- INSTRUCTIONS FOR THE TASK
Scan the listing and copy each line where the word "computer" is present.

::::

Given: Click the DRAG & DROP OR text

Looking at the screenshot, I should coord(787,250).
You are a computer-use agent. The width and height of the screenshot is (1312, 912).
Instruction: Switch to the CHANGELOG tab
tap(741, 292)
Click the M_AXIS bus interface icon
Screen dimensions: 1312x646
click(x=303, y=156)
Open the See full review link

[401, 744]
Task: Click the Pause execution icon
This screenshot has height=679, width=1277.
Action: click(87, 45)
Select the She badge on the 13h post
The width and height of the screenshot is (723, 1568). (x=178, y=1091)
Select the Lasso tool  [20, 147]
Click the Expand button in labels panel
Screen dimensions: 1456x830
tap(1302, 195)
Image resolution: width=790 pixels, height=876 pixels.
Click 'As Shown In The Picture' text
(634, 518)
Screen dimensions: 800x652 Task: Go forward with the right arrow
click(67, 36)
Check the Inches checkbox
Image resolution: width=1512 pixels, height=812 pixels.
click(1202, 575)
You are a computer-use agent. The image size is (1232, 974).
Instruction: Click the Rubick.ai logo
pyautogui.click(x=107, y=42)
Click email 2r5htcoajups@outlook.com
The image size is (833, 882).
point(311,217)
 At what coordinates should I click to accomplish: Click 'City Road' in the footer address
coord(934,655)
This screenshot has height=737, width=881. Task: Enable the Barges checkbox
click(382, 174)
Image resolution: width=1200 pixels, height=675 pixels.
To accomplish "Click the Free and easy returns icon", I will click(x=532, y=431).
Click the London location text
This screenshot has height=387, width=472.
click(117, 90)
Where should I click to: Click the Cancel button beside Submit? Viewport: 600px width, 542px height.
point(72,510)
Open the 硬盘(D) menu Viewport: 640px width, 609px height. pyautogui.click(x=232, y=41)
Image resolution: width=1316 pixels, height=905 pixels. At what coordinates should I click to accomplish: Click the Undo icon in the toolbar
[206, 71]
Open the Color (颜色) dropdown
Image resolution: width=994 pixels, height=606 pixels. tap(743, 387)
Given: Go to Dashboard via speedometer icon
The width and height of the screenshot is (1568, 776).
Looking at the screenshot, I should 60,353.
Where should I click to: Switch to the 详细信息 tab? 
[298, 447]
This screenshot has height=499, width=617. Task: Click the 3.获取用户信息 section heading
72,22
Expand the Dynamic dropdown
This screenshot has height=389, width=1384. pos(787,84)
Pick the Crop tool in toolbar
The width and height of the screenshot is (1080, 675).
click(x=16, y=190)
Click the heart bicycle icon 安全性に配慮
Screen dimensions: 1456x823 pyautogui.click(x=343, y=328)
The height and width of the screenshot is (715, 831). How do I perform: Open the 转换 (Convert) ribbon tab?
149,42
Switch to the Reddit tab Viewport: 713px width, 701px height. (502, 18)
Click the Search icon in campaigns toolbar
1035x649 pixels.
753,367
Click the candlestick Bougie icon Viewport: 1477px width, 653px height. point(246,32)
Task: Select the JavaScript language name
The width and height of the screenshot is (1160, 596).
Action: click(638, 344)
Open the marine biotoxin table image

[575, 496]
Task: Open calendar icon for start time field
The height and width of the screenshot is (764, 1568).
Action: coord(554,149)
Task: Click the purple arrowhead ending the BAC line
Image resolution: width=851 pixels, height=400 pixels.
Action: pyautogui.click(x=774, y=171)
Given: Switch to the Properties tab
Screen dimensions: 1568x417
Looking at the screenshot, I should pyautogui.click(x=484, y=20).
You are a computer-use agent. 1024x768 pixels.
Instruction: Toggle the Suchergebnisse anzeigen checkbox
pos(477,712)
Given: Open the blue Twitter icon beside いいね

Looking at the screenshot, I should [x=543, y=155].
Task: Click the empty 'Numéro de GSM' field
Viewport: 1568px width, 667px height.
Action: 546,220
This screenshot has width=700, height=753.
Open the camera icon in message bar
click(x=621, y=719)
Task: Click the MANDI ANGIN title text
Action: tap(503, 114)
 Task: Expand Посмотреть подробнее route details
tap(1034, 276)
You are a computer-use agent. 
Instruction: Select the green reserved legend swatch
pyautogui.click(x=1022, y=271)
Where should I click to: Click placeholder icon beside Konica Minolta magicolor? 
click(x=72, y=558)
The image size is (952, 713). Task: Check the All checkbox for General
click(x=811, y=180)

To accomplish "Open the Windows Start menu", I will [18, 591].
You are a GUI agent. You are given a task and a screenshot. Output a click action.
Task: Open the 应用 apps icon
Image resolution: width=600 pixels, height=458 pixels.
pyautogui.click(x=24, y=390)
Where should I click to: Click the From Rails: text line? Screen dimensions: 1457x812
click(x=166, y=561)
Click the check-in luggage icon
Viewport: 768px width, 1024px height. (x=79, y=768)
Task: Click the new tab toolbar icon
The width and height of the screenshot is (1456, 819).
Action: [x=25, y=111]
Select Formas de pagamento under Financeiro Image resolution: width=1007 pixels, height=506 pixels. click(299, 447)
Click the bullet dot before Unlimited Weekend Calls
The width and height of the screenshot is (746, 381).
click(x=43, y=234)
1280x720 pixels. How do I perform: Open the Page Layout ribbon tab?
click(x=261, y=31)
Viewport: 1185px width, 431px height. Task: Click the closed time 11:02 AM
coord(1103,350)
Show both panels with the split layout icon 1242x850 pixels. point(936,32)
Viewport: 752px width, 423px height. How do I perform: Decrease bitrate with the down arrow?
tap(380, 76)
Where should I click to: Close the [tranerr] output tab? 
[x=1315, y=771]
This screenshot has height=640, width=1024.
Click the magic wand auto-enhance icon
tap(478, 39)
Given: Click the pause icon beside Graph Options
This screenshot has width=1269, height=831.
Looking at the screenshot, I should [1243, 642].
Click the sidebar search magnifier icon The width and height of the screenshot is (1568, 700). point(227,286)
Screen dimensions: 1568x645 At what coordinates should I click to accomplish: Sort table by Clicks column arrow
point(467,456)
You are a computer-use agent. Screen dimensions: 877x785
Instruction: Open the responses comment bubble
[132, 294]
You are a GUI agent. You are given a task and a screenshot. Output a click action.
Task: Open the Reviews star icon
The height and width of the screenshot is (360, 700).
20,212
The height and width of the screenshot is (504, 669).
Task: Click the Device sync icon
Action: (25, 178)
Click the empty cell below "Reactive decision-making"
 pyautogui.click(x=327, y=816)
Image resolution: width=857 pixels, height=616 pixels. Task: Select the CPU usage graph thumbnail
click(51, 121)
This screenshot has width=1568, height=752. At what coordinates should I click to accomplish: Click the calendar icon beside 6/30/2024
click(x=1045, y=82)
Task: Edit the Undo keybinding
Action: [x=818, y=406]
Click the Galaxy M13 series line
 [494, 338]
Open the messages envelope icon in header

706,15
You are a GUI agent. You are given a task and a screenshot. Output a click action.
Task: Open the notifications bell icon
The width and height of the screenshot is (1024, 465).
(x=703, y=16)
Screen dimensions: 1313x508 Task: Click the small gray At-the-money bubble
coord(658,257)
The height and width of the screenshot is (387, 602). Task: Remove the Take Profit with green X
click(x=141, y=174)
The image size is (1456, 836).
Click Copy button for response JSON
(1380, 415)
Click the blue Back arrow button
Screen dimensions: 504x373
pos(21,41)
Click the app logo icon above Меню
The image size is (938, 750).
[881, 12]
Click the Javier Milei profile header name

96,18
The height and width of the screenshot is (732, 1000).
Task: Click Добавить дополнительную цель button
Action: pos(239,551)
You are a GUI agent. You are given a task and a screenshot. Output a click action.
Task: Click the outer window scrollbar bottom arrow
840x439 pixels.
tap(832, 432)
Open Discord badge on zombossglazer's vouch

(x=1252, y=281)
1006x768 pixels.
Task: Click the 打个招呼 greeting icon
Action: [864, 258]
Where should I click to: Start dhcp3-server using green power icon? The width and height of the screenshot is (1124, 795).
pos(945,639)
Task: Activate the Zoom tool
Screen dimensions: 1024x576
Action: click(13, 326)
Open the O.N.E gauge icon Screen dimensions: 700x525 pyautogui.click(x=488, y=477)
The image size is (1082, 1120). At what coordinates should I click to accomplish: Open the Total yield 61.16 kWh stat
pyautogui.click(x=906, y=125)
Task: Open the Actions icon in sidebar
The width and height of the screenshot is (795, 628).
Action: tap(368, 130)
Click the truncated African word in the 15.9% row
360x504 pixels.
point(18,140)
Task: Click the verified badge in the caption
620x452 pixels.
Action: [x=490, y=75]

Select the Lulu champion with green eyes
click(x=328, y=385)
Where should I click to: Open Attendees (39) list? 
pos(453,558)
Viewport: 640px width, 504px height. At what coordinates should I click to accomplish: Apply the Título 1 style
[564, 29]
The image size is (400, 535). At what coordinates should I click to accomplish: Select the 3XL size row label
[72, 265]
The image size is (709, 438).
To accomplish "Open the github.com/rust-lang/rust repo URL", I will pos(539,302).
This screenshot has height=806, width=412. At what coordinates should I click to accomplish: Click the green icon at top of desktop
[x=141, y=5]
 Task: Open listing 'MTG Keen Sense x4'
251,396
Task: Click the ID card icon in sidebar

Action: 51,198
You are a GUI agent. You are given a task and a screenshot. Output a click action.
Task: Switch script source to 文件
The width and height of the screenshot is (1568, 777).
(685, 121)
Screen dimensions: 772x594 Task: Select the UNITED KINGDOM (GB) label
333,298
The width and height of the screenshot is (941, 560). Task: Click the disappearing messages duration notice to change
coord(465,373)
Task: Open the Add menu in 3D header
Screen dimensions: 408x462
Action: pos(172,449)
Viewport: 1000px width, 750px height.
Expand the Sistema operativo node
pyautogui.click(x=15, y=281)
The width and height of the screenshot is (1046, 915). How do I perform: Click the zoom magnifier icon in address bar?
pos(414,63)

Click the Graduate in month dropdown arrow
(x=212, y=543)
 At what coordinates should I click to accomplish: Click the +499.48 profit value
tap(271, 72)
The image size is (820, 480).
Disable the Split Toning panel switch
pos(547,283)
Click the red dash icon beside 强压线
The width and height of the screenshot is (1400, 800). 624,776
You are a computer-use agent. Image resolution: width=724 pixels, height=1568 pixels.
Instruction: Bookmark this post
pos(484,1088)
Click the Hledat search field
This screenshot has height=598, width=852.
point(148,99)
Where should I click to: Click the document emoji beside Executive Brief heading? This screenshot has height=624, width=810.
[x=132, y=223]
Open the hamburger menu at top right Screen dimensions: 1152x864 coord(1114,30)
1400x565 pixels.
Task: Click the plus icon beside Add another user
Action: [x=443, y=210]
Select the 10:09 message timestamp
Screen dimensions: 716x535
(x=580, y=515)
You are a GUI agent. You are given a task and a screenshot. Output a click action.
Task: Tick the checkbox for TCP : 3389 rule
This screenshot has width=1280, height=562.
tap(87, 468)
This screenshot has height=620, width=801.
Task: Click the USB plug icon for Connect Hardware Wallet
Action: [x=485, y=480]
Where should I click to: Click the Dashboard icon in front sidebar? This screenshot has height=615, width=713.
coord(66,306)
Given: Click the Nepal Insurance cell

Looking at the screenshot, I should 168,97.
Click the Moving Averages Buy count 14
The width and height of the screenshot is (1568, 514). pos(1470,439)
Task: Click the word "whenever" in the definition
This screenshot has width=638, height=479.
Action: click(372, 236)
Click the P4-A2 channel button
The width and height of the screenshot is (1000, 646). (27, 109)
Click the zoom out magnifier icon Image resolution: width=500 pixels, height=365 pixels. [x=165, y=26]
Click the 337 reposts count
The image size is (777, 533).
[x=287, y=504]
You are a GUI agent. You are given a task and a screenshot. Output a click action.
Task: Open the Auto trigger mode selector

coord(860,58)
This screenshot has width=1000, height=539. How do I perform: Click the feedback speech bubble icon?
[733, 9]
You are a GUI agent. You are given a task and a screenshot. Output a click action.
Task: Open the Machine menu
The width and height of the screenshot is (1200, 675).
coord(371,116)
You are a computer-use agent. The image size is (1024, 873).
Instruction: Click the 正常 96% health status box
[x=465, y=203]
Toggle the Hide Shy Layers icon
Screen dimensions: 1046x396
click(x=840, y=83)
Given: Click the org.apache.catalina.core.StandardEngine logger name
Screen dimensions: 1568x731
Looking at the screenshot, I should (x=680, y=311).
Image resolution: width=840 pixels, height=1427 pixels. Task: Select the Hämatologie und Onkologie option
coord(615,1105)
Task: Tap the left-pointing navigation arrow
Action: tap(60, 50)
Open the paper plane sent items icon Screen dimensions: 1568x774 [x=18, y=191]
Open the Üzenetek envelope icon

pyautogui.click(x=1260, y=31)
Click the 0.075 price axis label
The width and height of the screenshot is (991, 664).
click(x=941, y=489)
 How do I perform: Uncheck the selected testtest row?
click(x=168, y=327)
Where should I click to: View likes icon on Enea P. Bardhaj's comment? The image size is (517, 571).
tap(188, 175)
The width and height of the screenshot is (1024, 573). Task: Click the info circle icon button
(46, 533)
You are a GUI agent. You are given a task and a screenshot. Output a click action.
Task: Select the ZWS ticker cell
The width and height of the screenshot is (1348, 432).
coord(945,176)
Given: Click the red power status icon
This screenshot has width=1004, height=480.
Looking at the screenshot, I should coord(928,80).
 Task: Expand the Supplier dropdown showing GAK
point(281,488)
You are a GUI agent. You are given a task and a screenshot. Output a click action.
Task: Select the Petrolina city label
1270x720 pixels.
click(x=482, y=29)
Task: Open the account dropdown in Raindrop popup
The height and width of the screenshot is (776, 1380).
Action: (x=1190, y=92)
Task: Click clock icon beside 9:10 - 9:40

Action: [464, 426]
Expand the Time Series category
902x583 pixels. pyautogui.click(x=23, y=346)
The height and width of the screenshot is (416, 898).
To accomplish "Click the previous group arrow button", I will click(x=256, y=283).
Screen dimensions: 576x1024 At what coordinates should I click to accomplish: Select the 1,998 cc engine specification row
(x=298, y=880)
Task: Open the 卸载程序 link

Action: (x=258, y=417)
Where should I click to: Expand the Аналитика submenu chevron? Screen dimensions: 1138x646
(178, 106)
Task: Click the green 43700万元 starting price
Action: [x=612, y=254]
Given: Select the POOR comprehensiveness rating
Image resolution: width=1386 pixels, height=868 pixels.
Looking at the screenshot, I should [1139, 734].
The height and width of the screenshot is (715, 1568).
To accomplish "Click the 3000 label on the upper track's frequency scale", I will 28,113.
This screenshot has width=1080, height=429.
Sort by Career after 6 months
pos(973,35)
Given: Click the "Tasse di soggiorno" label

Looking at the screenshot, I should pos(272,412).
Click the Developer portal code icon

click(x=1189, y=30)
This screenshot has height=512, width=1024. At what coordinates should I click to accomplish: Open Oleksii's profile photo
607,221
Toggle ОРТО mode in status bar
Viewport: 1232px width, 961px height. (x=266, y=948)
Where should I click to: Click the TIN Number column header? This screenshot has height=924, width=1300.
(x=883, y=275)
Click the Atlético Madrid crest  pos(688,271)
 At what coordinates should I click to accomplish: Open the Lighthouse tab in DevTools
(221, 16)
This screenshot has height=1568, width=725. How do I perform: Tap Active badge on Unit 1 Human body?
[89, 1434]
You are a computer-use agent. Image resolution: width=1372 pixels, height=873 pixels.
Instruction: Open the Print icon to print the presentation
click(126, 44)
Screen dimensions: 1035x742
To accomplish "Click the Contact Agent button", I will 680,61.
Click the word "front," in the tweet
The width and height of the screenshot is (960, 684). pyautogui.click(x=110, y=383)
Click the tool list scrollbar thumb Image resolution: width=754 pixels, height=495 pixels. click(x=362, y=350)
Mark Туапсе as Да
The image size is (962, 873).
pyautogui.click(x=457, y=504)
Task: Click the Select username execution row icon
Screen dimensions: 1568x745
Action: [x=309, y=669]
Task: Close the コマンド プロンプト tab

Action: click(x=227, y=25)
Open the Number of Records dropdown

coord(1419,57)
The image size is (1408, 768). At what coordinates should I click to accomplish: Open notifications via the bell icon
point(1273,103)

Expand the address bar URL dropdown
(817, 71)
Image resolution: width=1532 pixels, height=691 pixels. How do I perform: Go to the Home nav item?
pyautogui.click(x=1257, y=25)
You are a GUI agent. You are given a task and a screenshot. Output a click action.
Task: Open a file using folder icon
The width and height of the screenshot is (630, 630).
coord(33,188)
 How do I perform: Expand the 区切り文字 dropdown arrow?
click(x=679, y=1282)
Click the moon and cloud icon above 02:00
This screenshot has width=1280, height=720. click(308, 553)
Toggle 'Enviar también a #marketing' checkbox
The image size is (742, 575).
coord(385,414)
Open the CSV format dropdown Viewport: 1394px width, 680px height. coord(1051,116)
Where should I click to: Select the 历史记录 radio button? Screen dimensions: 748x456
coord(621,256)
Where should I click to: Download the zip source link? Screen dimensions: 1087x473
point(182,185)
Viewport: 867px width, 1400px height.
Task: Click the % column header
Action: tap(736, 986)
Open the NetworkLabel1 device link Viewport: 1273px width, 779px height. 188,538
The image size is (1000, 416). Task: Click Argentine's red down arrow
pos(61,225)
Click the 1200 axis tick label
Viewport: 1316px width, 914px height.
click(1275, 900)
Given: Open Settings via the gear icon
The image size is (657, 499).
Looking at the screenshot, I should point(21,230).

::::

- RESULT OF THIS EXERCISE
You are a computer-use agent. The width and height of the screenshot is (1312, 912).
You are a computer-use agent. The image size is (1232, 974).
You are a computer-use agent. 1024x768 pixels.
You are a computer-use agent. 
You are a computer-use agent. Screen dimensions: 877x785
You are a computer-use agent. Image resolution: width=724 pixels, height=1568 pixels.
You are a computer-use agent. The image size is (1024, 873).
You are a computer-use agent. Image resolution: width=1372 pixels, height=873 pixels.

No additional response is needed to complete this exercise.